◆ The problem:
Please reproduce the records, omitting nothing and changing nothing.

(Extracted data entries)
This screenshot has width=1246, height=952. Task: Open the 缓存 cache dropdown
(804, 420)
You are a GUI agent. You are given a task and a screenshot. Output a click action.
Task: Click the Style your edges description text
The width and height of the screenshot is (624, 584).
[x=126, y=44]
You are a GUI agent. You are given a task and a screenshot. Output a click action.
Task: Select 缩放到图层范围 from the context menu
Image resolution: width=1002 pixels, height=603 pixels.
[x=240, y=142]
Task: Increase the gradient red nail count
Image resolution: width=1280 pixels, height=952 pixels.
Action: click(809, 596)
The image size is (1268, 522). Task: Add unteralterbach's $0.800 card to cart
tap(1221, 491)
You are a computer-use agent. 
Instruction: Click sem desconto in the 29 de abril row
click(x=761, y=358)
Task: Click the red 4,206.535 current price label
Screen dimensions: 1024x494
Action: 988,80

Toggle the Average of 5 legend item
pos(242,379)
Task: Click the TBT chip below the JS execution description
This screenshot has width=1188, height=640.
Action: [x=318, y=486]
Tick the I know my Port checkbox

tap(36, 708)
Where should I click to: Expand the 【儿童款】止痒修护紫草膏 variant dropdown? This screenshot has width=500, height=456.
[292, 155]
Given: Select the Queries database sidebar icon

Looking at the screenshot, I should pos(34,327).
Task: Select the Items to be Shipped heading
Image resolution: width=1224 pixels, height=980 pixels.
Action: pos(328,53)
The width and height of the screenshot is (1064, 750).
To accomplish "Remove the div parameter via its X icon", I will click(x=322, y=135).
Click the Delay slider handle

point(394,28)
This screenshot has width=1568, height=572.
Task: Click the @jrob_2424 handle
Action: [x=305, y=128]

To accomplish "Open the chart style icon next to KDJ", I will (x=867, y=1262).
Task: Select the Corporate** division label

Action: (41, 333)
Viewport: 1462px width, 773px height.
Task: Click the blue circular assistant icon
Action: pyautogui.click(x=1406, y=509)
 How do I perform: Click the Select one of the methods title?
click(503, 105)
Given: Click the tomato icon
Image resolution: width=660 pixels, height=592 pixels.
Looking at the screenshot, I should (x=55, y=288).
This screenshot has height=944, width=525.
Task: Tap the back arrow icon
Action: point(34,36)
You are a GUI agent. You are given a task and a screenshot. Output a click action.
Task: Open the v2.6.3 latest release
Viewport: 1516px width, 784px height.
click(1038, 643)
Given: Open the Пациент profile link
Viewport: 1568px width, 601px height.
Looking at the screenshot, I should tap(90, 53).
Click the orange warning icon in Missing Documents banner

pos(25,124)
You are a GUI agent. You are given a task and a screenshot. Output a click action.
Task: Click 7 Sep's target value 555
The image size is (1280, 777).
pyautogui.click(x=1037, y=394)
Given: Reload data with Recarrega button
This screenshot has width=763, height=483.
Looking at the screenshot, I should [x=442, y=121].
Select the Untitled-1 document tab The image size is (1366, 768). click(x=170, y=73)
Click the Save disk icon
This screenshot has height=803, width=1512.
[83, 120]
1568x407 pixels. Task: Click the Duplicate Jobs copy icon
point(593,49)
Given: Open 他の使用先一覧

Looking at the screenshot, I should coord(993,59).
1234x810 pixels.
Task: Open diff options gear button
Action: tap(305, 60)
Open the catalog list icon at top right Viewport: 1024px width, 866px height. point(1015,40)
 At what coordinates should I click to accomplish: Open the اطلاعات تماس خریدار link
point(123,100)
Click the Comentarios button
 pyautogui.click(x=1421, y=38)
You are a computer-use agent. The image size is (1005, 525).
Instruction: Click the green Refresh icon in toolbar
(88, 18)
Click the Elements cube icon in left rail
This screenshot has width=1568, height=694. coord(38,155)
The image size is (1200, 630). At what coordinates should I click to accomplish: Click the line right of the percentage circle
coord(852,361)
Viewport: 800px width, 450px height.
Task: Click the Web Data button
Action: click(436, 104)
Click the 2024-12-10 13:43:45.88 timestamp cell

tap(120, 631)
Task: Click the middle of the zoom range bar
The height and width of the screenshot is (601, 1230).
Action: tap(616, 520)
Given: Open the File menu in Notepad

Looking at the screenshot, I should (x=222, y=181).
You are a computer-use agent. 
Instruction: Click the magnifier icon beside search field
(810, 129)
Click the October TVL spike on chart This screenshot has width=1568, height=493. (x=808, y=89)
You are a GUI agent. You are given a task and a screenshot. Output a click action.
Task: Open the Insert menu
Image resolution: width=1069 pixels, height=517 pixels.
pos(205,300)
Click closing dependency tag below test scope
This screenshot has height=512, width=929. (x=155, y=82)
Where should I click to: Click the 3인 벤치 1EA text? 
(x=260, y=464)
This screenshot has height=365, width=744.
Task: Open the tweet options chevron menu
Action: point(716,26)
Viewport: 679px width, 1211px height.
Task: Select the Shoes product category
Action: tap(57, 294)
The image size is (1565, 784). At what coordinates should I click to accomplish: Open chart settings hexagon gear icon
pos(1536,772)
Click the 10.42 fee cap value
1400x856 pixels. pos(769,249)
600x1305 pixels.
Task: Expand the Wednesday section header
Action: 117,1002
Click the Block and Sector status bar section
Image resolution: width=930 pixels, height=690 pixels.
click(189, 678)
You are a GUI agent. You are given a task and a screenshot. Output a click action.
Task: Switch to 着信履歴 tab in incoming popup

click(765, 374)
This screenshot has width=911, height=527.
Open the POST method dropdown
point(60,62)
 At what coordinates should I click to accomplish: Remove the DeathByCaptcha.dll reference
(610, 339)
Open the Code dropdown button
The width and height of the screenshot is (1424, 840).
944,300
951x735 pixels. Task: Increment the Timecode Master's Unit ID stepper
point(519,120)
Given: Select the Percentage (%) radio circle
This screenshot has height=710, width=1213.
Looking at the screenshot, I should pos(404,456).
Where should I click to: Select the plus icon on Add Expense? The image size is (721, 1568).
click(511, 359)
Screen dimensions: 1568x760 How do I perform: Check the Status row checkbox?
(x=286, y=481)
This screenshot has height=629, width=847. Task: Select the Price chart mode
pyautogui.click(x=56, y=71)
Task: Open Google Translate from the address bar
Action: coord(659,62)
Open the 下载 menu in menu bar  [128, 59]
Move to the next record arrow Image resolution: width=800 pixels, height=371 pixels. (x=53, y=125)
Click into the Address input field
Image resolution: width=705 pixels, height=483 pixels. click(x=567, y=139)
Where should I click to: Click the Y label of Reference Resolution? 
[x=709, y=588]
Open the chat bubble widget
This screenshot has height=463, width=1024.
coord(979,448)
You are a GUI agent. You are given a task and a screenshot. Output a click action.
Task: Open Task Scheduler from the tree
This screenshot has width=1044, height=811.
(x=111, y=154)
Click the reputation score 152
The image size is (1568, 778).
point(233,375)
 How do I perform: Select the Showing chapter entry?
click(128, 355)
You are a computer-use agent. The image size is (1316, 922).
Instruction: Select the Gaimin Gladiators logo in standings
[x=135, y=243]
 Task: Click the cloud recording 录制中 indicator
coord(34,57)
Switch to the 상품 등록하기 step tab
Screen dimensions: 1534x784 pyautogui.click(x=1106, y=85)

◆ Exercise solution:
This screenshot has width=1246, height=952. Task: Open the 缓存 cache dropdown
(804, 420)
You are a GUI agent. You are given a task and a screenshot. Output a click action.
Task: Click the Style your edges description text
The width and height of the screenshot is (624, 584).
[x=126, y=44]
You are a GUI agent. You are given a task and a screenshot. Output a click action.
Task: Select 缩放到图层范围 from the context menu
Image resolution: width=1002 pixels, height=603 pixels.
[x=240, y=142]
Task: Increase the gradient red nail count
Image resolution: width=1280 pixels, height=952 pixels.
Action: click(809, 596)
The image size is (1268, 522). Task: Add unteralterbach's $0.800 card to cart
tap(1221, 491)
You are a computer-use agent. 
Instruction: Click sem desconto in the 29 de abril row
click(x=761, y=358)
Task: Click the red 4,206.535 current price label
Screen dimensions: 1024x494
Action: 988,80

Toggle the Average of 5 legend item
pos(242,379)
Task: Click the TBT chip below the JS execution description
This screenshot has width=1188, height=640.
Action: [x=318, y=486]
Tick the I know my Port checkbox

tap(36, 708)
Where should I click to: Expand the 【儿童款】止痒修护紫草膏 variant dropdown? This screenshot has width=500, height=456.
[292, 155]
Given: Select the Queries database sidebar icon

Looking at the screenshot, I should pos(34,327).
Task: Select the Items to be Shipped heading
Image resolution: width=1224 pixels, height=980 pixels.
Action: pos(328,53)
The width and height of the screenshot is (1064, 750).
To accomplish "Remove the div parameter via its X icon", I will click(x=322, y=135).
Click the Delay slider handle

point(394,28)
This screenshot has width=1568, height=572.
Task: Click the @jrob_2424 handle
Action: [x=305, y=128]

To accomplish "Open the chart style icon next to KDJ", I will (x=867, y=1262).
Task: Select the Corporate** division label

Action: (41, 333)
Viewport: 1462px width, 773px height.
Task: Click the blue circular assistant icon
Action: pyautogui.click(x=1406, y=509)
 How do I perform: Click the Select one of the methods title?
click(503, 105)
Given: Click the tomato icon
Image resolution: width=660 pixels, height=592 pixels.
Looking at the screenshot, I should (x=55, y=288).
This screenshot has height=944, width=525.
Task: Tap the back arrow icon
Action: point(34,36)
You are a GUI agent. You are given a task and a screenshot. Output a click action.
Task: Open the v2.6.3 latest release
Viewport: 1516px width, 784px height.
click(1038, 643)
Given: Open the Пациент profile link
Viewport: 1568px width, 601px height.
Looking at the screenshot, I should tap(90, 53).
Click the orange warning icon in Missing Documents banner

pos(25,124)
You are a GUI agent. You are given a task and a screenshot. Output a click action.
Task: Click 7 Sep's target value 555
The image size is (1280, 777).
pyautogui.click(x=1037, y=394)
Given: Reload data with Recarrega button
This screenshot has width=763, height=483.
Looking at the screenshot, I should [x=442, y=121].
Select the Untitled-1 document tab The image size is (1366, 768). click(x=170, y=73)
Click the Save disk icon
This screenshot has height=803, width=1512.
[83, 120]
1568x407 pixels. Task: Click the Duplicate Jobs copy icon
point(593,49)
Given: Open 他の使用先一覧

Looking at the screenshot, I should coord(993,59).
1234x810 pixels.
Task: Open diff options gear button
Action: tap(305, 60)
Open the catalog list icon at top right Viewport: 1024px width, 866px height. point(1015,40)
 At what coordinates should I click to accomplish: Open the اطلاعات تماس خریدار link
point(123,100)
Click the Comentarios button
 pyautogui.click(x=1421, y=38)
You are a computer-use agent. The image size is (1005, 525).
Instruction: Click the green Refresh icon in toolbar
(88, 18)
Click the Elements cube icon in left rail
This screenshot has width=1568, height=694. coord(38,155)
The image size is (1200, 630). At what coordinates should I click to accomplish: Click the line right of the percentage circle
coord(852,361)
Viewport: 800px width, 450px height.
Task: Click the Web Data button
Action: click(436, 104)
Click the 2024-12-10 13:43:45.88 timestamp cell

tap(120, 631)
Task: Click the middle of the zoom range bar
The height and width of the screenshot is (601, 1230).
Action: tap(616, 520)
Given: Open the File menu in Notepad

Looking at the screenshot, I should (x=222, y=181).
You are a computer-use agent. 
Instruction: Click the magnifier icon beside search field
(810, 129)
Click the October TVL spike on chart This screenshot has width=1568, height=493. (x=808, y=89)
You are a GUI agent. You are given a task and a screenshot. Output a click action.
Task: Open the Insert menu
Image resolution: width=1069 pixels, height=517 pixels.
pos(205,300)
Click closing dependency tag below test scope
This screenshot has height=512, width=929. (x=155, y=82)
Where should I click to: Click the 3인 벤치 1EA text? 
(x=260, y=464)
This screenshot has height=365, width=744.
Task: Open the tweet options chevron menu
Action: point(716,26)
Viewport: 679px width, 1211px height.
Task: Select the Shoes product category
Action: tap(57, 294)
The image size is (1565, 784). At what coordinates should I click to accomplish: Open chart settings hexagon gear icon
pos(1536,772)
Click the 10.42 fee cap value
1400x856 pixels. pos(769,249)
600x1305 pixels.
Task: Expand the Wednesday section header
Action: 117,1002
Click the Block and Sector status bar section
Image resolution: width=930 pixels, height=690 pixels.
click(189, 678)
You are a GUI agent. You are given a task and a screenshot. Output a click action.
Task: Switch to 着信履歴 tab in incoming popup

click(765, 374)
This screenshot has width=911, height=527.
Open the POST method dropdown
point(60,62)
 At what coordinates should I click to accomplish: Remove the DeathByCaptcha.dll reference
(610, 339)
Open the Code dropdown button
The width and height of the screenshot is (1424, 840).
944,300
951x735 pixels. Task: Increment the Timecode Master's Unit ID stepper
point(519,120)
Given: Select the Percentage (%) radio circle
This screenshot has height=710, width=1213.
Looking at the screenshot, I should pos(404,456).
Where should I click to: Select the plus icon on Add Expense? The image size is (721, 1568).
click(511, 359)
Screen dimensions: 1568x760 How do I perform: Check the Status row checkbox?
(x=286, y=481)
This screenshot has height=629, width=847. Task: Select the Price chart mode
pyautogui.click(x=56, y=71)
Task: Open Google Translate from the address bar
Action: coord(659,62)
Open the 下载 menu in menu bar  [128, 59]
Move to the next record arrow Image resolution: width=800 pixels, height=371 pixels. (x=53, y=125)
Click into the Address input field
Image resolution: width=705 pixels, height=483 pixels. click(x=567, y=139)
Where should I click to: Click the Y label of Reference Resolution? 
[x=709, y=588]
Open the chat bubble widget
This screenshot has height=463, width=1024.
coord(979,448)
You are a GUI agent. You are given a task and a screenshot. Output a click action.
Task: Open Task Scheduler from the tree
This screenshot has width=1044, height=811.
(x=111, y=154)
Click the reputation score 152
The image size is (1568, 778).
point(233,375)
 How do I perform: Select the Showing chapter entry?
click(128, 355)
You are a computer-use agent. The image size is (1316, 922).
Instruction: Select the Gaimin Gladiators logo in standings
[x=135, y=243]
 Task: Click the cloud recording 录制中 indicator
coord(34,57)
Switch to the 상품 등록하기 step tab
Screen dimensions: 1534x784 pyautogui.click(x=1106, y=85)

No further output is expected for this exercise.